-- start of RECORD SET --

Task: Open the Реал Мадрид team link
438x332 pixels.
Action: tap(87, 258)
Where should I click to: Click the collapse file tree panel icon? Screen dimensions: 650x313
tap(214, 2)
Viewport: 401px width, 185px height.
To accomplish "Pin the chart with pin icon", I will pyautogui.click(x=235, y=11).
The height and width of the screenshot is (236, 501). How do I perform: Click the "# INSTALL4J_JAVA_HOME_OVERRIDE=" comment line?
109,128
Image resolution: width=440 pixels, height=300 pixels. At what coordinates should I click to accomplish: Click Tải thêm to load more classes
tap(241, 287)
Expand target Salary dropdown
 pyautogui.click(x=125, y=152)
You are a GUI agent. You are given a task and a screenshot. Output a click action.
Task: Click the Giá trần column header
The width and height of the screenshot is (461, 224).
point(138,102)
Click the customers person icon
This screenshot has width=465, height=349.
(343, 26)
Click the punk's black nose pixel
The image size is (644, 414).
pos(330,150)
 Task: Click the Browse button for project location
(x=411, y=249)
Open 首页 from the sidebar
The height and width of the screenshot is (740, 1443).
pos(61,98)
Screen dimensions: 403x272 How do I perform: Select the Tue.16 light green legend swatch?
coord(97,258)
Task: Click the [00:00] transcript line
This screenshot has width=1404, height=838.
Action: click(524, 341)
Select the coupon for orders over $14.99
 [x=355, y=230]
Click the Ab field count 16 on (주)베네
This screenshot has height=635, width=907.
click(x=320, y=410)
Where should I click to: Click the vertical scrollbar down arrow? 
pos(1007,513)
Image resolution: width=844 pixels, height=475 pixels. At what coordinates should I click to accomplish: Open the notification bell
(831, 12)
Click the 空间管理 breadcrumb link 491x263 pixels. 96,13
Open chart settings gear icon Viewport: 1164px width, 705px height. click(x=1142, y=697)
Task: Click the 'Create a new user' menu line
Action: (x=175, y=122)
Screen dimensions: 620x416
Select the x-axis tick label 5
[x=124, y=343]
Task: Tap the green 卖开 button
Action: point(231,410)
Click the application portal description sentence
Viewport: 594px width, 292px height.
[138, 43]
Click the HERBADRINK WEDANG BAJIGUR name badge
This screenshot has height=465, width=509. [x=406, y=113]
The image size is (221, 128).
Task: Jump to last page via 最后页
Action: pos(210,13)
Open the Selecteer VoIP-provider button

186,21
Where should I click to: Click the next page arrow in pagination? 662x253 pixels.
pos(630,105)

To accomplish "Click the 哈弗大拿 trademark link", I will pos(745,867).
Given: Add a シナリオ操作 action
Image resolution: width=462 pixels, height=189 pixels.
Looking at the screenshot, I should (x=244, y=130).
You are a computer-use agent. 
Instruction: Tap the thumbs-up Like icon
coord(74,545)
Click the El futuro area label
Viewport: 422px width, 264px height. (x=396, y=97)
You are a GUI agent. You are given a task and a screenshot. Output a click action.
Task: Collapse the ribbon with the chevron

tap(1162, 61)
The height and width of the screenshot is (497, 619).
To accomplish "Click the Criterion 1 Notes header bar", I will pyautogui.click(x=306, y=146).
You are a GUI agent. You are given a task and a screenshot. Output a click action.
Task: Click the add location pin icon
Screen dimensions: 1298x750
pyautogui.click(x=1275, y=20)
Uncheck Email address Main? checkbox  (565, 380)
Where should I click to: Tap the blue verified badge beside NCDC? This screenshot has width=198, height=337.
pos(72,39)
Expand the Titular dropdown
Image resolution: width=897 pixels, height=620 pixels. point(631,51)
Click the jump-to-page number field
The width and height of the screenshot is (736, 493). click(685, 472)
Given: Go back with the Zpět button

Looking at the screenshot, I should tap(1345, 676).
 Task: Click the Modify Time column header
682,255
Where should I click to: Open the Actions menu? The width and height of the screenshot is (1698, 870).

-- end of RECORD SET --

## WORK TO BE COMPLETED
Reproduce all of the material above word for word, keeping every line unchanged.

## IN RESPONSE
Task: Open the Реал Мадрид team link
438x332 pixels.
Action: tap(87, 258)
Where should I click to: Click the collapse file tree panel icon? Screen dimensions: 650x313
tap(214, 2)
Viewport: 401px width, 185px height.
To accomplish "Pin the chart with pin icon", I will pyautogui.click(x=235, y=11).
The height and width of the screenshot is (236, 501). How do I perform: Click the "# INSTALL4J_JAVA_HOME_OVERRIDE=" comment line?
109,128
Image resolution: width=440 pixels, height=300 pixels. At what coordinates should I click to accomplish: Click Tải thêm to load more classes
tap(241, 287)
Expand target Salary dropdown
 pyautogui.click(x=125, y=152)
You are a GUI agent. You are given a task and a screenshot. Output a click action.
Task: Click the Giá trần column header
The width and height of the screenshot is (461, 224).
point(138,102)
Click the customers person icon
This screenshot has width=465, height=349.
(343, 26)
Click the punk's black nose pixel
The image size is (644, 414).
pos(330,150)
 Task: Click the Browse button for project location
(x=411, y=249)
Open 首页 from the sidebar
The height and width of the screenshot is (740, 1443).
pos(61,98)
Screen dimensions: 403x272 How do I perform: Select the Tue.16 light green legend swatch?
coord(97,258)
Task: Click the [00:00] transcript line
This screenshot has width=1404, height=838.
Action: click(524, 341)
Select the coupon for orders over $14.99
 [x=355, y=230]
Click the Ab field count 16 on (주)베네
This screenshot has height=635, width=907.
click(x=320, y=410)
Where should I click to: Click the vertical scrollbar down arrow? 
pos(1007,513)
Image resolution: width=844 pixels, height=475 pixels. At what coordinates should I click to accomplish: Open the notification bell
(831, 12)
Click the 空间管理 breadcrumb link 491x263 pixels. 96,13
Open chart settings gear icon Viewport: 1164px width, 705px height. click(x=1142, y=697)
Task: Click the 'Create a new user' menu line
Action: (x=175, y=122)
Screen dimensions: 620x416
Select the x-axis tick label 5
[x=124, y=343]
Task: Tap the green 卖开 button
Action: point(231,410)
Click the application portal description sentence
Viewport: 594px width, 292px height.
[138, 43]
Click the HERBADRINK WEDANG BAJIGUR name badge
This screenshot has height=465, width=509. [x=406, y=113]
The image size is (221, 128).
Task: Jump to last page via 最后页
Action: pos(210,13)
Open the Selecteer VoIP-provider button

186,21
Where should I click to: Click the next page arrow in pagination? 662x253 pixels.
pos(630,105)

To accomplish "Click the 哈弗大拿 trademark link", I will pos(745,867).
Given: Add a シナリオ操作 action
Image resolution: width=462 pixels, height=189 pixels.
Looking at the screenshot, I should (x=244, y=130).
You are a computer-use agent. 
Instruction: Tap the thumbs-up Like icon
coord(74,545)
Click the El futuro area label
Viewport: 422px width, 264px height. (x=396, y=97)
You are a GUI agent. You are given a task and a screenshot. Output a click action.
Task: Collapse the ribbon with the chevron

tap(1162, 61)
The height and width of the screenshot is (497, 619).
To accomplish "Click the Criterion 1 Notes header bar", I will pyautogui.click(x=306, y=146).
You are a GUI agent. You are given a task and a screenshot. Output a click action.
Task: Click the add location pin icon
Screen dimensions: 1298x750
pyautogui.click(x=1275, y=20)
Uncheck Email address Main? checkbox  (565, 380)
Where should I click to: Tap the blue verified badge beside NCDC? This screenshot has width=198, height=337.
pos(72,39)
Expand the Titular dropdown
Image resolution: width=897 pixels, height=620 pixels. point(631,51)
Click the jump-to-page number field
The width and height of the screenshot is (736, 493). click(685, 472)
Given: Go back with the Zpět button

Looking at the screenshot, I should tap(1345, 676).
 Task: Click the Modify Time column header
682,255
Where should I click to: Open the Actions menu? The width and height of the screenshot is (1698, 870).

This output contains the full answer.